EXTRACT TO READ »
● ● ● ● ●

It’s a mistake to look for ‘the techniques’ to make you break a bad habit—drinking, overeating, or whatever it is.
There’s an error in asking the question, ‘What steps can I take to break my habit?’ The question implies that a series of steps are more fundamental—or can somehow replace—a commitment to make a change.
The commitment to making a change is everything. It’s the commitment that enables you to say, ‘I will engage in this or that technique, because I’m committed to changing.’
For example, someone trying to quit drinking might find it helpful to avoid hanging out with people who drink a lot. Or someone trying to quit smoking might find it helpful to utilize a nicotine patch to phase out smoking.
It’s not a question of whether such techniques work, although they certainly might for many. It is really a question of whether you’re committed to quitting, or not.

● ● ● ● ●

Stored records »
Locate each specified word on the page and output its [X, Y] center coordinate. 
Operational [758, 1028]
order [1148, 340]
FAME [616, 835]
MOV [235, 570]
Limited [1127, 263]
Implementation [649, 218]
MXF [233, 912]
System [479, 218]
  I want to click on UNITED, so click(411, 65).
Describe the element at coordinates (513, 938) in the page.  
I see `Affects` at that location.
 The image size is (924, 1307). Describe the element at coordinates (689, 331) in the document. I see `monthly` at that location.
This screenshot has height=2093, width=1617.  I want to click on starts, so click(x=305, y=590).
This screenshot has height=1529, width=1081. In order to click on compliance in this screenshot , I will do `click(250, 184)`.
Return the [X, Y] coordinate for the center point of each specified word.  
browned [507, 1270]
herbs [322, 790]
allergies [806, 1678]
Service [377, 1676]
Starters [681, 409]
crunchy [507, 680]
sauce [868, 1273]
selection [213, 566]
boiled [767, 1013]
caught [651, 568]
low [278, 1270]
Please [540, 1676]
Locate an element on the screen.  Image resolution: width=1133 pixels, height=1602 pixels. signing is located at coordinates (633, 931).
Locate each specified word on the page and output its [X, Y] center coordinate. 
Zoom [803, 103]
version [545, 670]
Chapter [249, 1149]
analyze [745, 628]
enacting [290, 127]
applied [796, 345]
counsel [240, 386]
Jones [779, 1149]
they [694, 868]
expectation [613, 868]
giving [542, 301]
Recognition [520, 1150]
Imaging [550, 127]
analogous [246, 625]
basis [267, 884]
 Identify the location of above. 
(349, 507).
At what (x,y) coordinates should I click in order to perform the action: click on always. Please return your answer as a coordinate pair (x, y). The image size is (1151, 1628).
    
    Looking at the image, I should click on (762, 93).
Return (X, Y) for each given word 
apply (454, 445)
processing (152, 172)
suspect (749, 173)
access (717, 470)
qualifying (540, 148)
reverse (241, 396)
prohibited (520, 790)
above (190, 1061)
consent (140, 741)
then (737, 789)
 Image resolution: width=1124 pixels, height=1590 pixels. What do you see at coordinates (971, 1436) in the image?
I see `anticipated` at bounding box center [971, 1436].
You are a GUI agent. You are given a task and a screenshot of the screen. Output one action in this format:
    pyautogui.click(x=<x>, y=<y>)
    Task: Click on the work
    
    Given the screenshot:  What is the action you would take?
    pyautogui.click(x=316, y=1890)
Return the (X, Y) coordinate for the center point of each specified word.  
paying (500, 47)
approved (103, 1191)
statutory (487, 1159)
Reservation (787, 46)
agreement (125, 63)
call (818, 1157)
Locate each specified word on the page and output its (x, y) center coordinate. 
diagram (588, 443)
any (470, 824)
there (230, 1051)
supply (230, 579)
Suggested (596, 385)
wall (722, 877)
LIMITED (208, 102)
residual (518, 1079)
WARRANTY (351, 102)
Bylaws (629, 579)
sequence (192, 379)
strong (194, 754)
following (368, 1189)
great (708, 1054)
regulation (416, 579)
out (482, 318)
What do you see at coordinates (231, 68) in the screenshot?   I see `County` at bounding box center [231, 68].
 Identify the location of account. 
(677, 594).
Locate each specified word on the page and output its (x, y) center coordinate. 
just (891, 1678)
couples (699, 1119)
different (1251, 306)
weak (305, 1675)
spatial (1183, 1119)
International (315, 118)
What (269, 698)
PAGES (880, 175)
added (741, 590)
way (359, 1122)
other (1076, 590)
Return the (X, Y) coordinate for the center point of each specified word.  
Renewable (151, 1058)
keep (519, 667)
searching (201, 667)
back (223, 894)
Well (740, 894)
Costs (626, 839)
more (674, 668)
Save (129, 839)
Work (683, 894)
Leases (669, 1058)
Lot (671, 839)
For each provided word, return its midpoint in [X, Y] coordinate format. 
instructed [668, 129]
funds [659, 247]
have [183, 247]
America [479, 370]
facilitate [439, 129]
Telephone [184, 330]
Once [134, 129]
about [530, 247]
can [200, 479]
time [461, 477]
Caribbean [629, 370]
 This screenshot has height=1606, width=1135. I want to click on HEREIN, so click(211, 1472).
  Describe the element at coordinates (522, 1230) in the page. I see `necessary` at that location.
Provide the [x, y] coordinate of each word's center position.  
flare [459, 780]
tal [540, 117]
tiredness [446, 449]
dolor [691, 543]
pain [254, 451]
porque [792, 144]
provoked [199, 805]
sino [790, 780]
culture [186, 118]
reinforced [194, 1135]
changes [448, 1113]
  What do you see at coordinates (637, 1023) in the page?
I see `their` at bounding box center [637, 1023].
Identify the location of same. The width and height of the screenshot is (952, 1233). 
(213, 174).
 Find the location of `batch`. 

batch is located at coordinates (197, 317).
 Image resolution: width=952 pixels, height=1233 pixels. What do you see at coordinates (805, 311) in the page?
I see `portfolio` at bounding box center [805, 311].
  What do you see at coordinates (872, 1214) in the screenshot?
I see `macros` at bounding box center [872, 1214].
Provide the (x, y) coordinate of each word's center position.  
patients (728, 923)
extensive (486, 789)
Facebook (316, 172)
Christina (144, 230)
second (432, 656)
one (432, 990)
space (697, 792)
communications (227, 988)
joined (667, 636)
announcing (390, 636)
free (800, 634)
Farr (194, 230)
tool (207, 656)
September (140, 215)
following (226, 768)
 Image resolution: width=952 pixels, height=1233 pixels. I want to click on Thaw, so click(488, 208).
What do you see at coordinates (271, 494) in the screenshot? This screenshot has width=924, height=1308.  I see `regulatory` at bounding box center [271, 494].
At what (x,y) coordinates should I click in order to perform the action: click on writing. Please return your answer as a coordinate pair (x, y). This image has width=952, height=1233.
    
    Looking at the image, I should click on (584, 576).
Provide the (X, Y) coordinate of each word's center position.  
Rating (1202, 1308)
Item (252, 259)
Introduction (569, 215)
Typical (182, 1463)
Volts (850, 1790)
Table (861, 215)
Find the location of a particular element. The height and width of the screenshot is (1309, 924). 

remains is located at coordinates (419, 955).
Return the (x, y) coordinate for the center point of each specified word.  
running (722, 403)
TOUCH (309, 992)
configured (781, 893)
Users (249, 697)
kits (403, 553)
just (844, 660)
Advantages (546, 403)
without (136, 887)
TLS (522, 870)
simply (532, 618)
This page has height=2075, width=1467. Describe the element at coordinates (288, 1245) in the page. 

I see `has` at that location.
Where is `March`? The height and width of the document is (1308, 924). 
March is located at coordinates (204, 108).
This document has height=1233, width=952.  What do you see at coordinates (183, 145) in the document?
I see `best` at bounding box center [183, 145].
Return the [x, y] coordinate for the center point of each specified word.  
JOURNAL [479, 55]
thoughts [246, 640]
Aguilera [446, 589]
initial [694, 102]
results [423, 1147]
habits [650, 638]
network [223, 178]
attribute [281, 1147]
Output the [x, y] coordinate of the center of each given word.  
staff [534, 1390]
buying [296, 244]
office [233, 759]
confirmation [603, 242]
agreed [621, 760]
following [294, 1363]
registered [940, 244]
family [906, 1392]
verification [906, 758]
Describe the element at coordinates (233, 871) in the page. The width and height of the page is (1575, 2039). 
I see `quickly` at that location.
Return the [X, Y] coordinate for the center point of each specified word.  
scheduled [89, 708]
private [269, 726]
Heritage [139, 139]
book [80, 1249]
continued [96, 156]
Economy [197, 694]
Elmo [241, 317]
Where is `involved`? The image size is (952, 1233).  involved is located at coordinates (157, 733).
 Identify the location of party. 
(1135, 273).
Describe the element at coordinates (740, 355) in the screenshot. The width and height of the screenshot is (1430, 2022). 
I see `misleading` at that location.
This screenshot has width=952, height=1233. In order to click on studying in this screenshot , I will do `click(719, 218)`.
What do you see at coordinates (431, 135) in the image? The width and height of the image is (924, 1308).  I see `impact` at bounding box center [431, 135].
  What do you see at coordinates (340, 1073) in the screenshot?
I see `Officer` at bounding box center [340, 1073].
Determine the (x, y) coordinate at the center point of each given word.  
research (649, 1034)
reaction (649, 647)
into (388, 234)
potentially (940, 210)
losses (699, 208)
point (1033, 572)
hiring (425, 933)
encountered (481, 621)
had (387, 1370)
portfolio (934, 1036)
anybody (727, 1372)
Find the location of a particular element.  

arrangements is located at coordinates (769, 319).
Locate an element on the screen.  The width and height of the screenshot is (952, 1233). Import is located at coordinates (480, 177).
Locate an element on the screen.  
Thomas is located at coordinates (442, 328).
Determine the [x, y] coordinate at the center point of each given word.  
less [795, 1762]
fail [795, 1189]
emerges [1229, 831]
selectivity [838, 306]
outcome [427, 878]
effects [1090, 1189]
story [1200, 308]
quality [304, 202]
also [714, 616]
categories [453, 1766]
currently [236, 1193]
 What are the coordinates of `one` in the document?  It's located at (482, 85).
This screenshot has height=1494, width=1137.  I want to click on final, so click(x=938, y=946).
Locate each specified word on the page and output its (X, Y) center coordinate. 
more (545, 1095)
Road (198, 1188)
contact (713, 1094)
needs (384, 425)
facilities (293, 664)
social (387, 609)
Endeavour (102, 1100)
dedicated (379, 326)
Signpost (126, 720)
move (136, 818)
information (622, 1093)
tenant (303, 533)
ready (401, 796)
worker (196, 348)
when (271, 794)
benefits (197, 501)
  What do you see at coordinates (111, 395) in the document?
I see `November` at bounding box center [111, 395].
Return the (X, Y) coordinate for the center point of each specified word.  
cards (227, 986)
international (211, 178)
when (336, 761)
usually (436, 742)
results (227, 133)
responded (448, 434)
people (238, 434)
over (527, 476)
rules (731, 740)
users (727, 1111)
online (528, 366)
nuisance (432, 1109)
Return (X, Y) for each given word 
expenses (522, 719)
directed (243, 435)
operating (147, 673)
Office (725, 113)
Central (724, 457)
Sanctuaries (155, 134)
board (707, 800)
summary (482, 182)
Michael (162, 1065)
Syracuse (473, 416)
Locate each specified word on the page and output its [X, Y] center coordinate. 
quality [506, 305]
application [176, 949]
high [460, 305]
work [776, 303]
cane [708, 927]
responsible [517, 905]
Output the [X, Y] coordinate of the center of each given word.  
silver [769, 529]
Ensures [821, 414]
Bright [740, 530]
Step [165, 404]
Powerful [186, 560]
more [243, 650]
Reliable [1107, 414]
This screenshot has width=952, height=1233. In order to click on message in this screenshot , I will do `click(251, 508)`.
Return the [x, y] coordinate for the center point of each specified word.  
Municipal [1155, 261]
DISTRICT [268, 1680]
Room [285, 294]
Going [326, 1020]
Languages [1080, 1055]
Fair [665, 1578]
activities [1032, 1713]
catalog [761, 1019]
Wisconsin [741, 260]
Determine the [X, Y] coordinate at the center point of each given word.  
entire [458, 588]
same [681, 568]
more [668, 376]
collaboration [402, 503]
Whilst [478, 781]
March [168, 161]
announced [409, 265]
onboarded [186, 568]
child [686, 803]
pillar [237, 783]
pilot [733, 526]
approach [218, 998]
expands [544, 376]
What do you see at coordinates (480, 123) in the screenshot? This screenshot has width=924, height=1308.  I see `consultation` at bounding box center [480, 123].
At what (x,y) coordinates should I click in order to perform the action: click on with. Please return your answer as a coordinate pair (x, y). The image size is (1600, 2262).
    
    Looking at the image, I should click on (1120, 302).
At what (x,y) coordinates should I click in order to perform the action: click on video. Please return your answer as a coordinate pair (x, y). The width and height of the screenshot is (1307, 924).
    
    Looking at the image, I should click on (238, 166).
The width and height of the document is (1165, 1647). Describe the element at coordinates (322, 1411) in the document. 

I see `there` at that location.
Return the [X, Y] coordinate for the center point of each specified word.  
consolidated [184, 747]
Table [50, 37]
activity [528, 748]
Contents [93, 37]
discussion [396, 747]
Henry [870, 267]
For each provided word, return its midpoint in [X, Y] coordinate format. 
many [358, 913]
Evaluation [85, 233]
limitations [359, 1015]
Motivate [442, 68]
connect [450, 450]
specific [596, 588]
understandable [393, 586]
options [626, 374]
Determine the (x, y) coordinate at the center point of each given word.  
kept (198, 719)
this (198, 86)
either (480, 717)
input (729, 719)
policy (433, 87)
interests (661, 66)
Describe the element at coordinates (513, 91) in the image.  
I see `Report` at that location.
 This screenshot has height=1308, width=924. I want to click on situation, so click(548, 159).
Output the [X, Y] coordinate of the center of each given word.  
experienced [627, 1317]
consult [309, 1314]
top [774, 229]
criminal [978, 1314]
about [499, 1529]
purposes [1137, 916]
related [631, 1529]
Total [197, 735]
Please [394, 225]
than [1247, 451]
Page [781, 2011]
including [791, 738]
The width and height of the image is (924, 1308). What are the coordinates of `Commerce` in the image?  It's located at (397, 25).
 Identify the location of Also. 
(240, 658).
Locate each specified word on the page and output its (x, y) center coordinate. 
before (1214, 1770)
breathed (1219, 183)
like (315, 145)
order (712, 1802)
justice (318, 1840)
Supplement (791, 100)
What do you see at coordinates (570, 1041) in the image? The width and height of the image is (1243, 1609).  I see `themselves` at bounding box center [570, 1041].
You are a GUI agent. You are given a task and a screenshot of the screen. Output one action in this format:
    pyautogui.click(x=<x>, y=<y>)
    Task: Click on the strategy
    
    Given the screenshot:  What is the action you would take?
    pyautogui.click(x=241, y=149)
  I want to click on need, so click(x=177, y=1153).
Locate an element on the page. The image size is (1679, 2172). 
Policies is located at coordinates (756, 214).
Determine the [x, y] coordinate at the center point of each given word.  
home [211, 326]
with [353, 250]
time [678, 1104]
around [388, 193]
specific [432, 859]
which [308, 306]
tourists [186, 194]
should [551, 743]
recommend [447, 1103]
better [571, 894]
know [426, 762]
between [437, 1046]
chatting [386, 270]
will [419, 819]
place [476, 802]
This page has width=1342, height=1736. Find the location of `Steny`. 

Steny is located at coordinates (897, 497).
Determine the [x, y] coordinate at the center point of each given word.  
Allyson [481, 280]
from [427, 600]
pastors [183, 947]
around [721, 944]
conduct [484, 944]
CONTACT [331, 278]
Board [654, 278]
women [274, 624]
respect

● ● ● ● ●

INSTRUCTIONS FOR THE TASK » List every bad habit that the passage on breaking habits names. None of the data is needed for this work.

REPLY TO THE TASK » Drinking, overeating, smoking